# [ИСХОДНЫЙ ТЕКСТ]
Тропик Рака. Черная весна - Генри Миллер Страница 5
Тропик Рака. Черная весна - Генри Миллер читать онлайн бесплатно
Важным в романе является эпизод, где Миллер сидит в театре и слушает музыку. Мелодия проникает в тело, сливаясь с его энергией, которая есть всеобщая космическая сила. Вырастая из глубины «я», музыка, собственно, и является, как мы уже отмечали, непосредственной имитацией этой энергии, становления. Описывая свои переживания, Миллер создает сюрреалистические образы: «Нервы приятно вибрируют. Звуки прыгают по ним, как стеклянные шарики, подбрасываемые миллионами водяных струй фонтана… Мне кажется, что я голый и что каждая по́ра моего тела – это окно, и все окна открыты, и свет струится в мои потроха. Я чувствую, как звуки забиваются мне под ребра, а сами ребра висят над пустым вибрирующим пространством» [25]. Далее Миллер начинает думать о женщине. Музыка и эротизм как две формы проявления телесного вновь соединяются в одну тему: «К началу Дебюсси атмосфера уже отравлена. Я ловлю себя на мыслях: как все-таки должна себя чувствовать женщина при совокуплении? Острее ли наслаждение и т. д.?» [26]
Танец, так же как и музыка, танец, сопровождаемый музыкой, – еще одна форма дионисийского инстинкта, также связанная с эротизированным телом. В романе «Тропик Рака» сексуальным сценам часто предшествуют почти ритуальные танцы: мужчины и женщины в ресторанах и борделях, прежде чем уединиться, обязательно танцуют. Танец указывает на древнее основание искусства и одновременно становится имитацией полового акта. В романе есть сцена, где Миллер, танцуя со случайной знакомой, одновременно пытается заняться с ней сексом, что ему, впрочем, не удается.

# [РАЗДЕЛ ДАННЫХ]

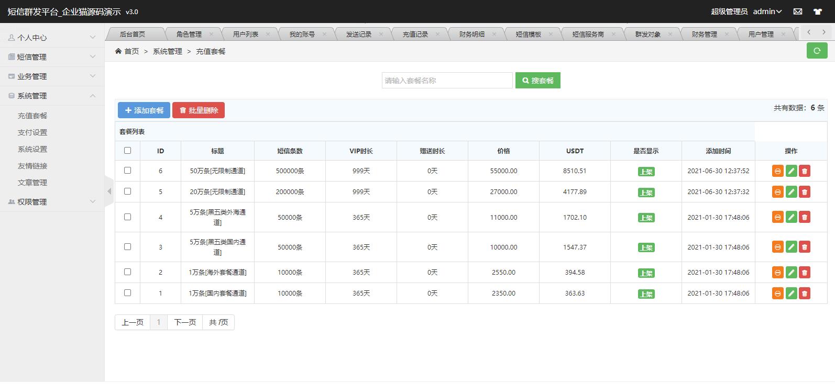The image size is (835, 384).
Task: Click the green edit pencil for package ID 5
Action: (791, 192)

# [ЗАДАНИЕ 1]
Объясните в одном–трех предложениях, почему в тексте о романе «Тропик Рака» музыка и эротизм соединяются в одну тему.
# [ЗАДАНИЕ 2]
Приведите продолжение текста о романе «Тропик Рака», начиная после его последнего предложения.
Строки — отдельный материал, и с текстом о романе «Тропик Рака» они не связаны.

# [ОТВЕТ К ЗАДАНИЮ 1]
Музыка и эротизм соединяются в одну тему потому, что это две формы проявления телесного. Слушая музыку в театре, Миллер начинает думать о женщине. К началу Дебюсси он уже размышляет о том, что чувствует женщина при совокуплении.

# [ОТВЕТ К ЗАДАНИЮ 2]
Механизированный массовой культурой, танец тем не менее остается дионисийским свидетельством глубинной жизни. Он является для Миллера метафорой подлинного творчества, освобождающего тело. Таким «освободителем» тела и подлинной стихийной жизни Миллер считает Анри Матисса: «В каждой поэме, созданной Матиссом, – рассказ о теле, которое отказалось подчиниться неизбежности смерти. Во всем разбеге тел Матисса, от волос до ногтей, отображение чуда существования, точно какой-то потаенный глаз в поисках наивысшей реальности заменил все поры тела голодными зоркими ртами» [27]. Именно поэтому Миллер видит в Матиссе дионисийского танцора: «Матисс – веселый мудрец, танцующий пророк, одним взмахом кисти сокрушивший позорный столб, к которому человеческое тело привязано своей изначальной греховностью» [28]. Матисс для Миллера, таким образом, – это похотливый сатир, бунтарь, оскорбляющий нравственность. Миллер делает его своим alter ego, при писывает ему собственное стремление определенным образом воздействовать на зрителя. Однако между намерениями реального Анри Матисса и Миллера (Матисса, сочиненного автором «Тропика Рака») существует серьезное различие, на которое указывает в своей статье Сюзанна Джонс: «Если Миллер стремился оскорбить читателя, то Матисс, на против, искал способ его успокоить» [29].
«Внешний человек» и разрушение субъективногоРоманы «Черная весна» и «Тропик Козерога» в известном смысле являются развернутыми комментариями к «Тропику Рака», текстами, где метафорически рассказывается о том сложном пути, который проходит Миллер, чтобы стать таким, каким мы видим его в первом романе «парижской трилогии». Переживая череду умираний и воскресений, проживая одновременно несколько параллельных жизней, примеряя различные маски, Миллер постепенно приближается к глубинам своего «я». В «Тропике Рака» весь этот трудный путь уже позади. Он как бы вынесен за скобки, и герой застигнут нами в момент переживания им предельности настоящего. Миллер как повествователь и персонаж освободил свое бессознательное, и его «я» включилось в поток жизненного становления.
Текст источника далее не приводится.